• [INSTRUCTION A] According to the commentary on Putin and Western hegemony, what does the writer say China will not supply to Russia?
• [INSTRUCTION B] Write a continuation of the commentary on Putin and Western hegemony, picking up after its final sentence.

Putin is actually in a battle with the West’s, sometimes called, neo-imperialism. This form of imperialism is not about territory control (so 19th to mid 20th C) but hegemony. By hegemony I mean economic and political dominance expressed through and and by culture as well as ownership and its laws. This hegemony rests upon answers and offers of what is a desirable and achievable lifestyle and crucially, what is expected of government and what makes government legitimate. Putin in running an authoritarian gangster capitalism that loses in comparison to all the elements of Western hegemony on offer. The constant stealing that is integral to the system undermines the Russian economy and the whole thing is propped by exporting cheap resources, with a small amount of the hard currency profits going to buy Western goods to prop up the regime with the people. Which ironically, because they are Western goods, favours Western hegemony.
From Putin’s (really quite irrational) point of view Ukraine is a “weapon” of Western hegemony. It provides a demonstration of the road Russia could follow. Now he can’t fight on the Western terrain of hegemony, any more than Communist command economies could, so we have the resort to raw power with state military instruments, censorship, laws to control political expression and so forth.
The horrific question is, will the hegemonic war he is losing knock him off via internal dissent soon? Or will the horror he is unleashing drag us all down into his preferred terrain, war?
Could be sooner than we think, AP7. I just read that China will not supply Russia with spare parts for its military. If this is true, it means that China has decided that this is a no-win situation for Putin and the the sooner they distance themselves from him, the better.

• [DATA SEGMENT]
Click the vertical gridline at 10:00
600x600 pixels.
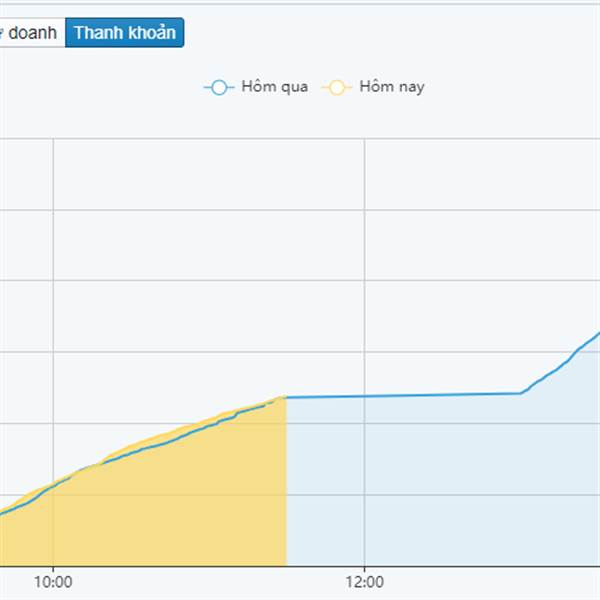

• [EXPECTED ANSWER A] Spare parts for its military.

• [EXPECTED ANSWER B]
Interesting, if so, two cheers for China. I suspect their own form of Party capitalism and their geo-strategic considerations don’t find much positive in what is really little more than the brutal behaviour of a stereotype of a Latin American dictator. They have a much more sophisticated and more successful adaptation to the threat Western hegemony posits. And they have the economy to do it. In the medium run at least.
Oh and they probably didn’t want an ideologically revitalised and unified West. What does that mean for the belt and road? Maybe not too much but will be on their mind.
The BRI could be used by PRC as the Russian component appears to be a glorified ‘spur line’ (albeit a very long one) or indirect add on, but the main game follows the Silk Road through Central Asia, along with gas pipelines to central western Europe; without Russian involvement there would be little impact on PRC’s objectives.
Further, it does not make sense that PRC would want to disrupt one its most important trade markets/partners i.e. the EU, and existing investments they have made.
Although, many radical right libertarians (masquerading as conservatives) in the Anglosphere of UK, US and Oz seem to have concurred with Putin’s strong antipathy towards the EU, open society, liberal democracy etc. aka Brexit, Trump and ongoing ‘clown car’ governance in Oz.
I’d find the argument presented in the article a tad more persuasive if I had not read much the same here several years ago about President Assad in Syria and his doomed attempt to cling on by ruthless violence.
I also think the writer’s inclusion of the destruction of Aleppo as a Putin crime a little off. At least the Russians were there with the consent of Syria, and this was a civil war.
Doomed?
He seems to be welcome, as the least worst on offer, by the multiconfessional, secular and intelligent country over which he presides.
The many religious groups, from xtian through heretic muslims and Jews know what their fate would be under the salafi/wahabist insurgents.
Your sarcasm detector seems to have gone on the blink. The clue was supposed to be Assad’s evident continuing undoomedness. And it is not so long since we were both pointing out in Crikey‘s comment space the Assad regime’s relatively reasonable handling of ethnic and religious diversity.
Apologies SSR, had I noticed that it was your comment I would have been alert to the sarcasm.
I forgot to mention that the Syrian population is 2/3 Sunni and still they fought off the wahabis.
My bet is that he wont get the chance to come up with the favorite, “I’m leaving politics to spend more time with the family”.
I suspect an insider will do a “KGB” on Putin.
You’re dreaming. Putin understands very well how to ensure those around him owe all they have to his favour. His immediate circle is made up of long-term supporters from decades ago, they are as deep in his crimes as he is and they have no alternative. When he goes they must all fall too. They will never turn on him because it would be mass suicide.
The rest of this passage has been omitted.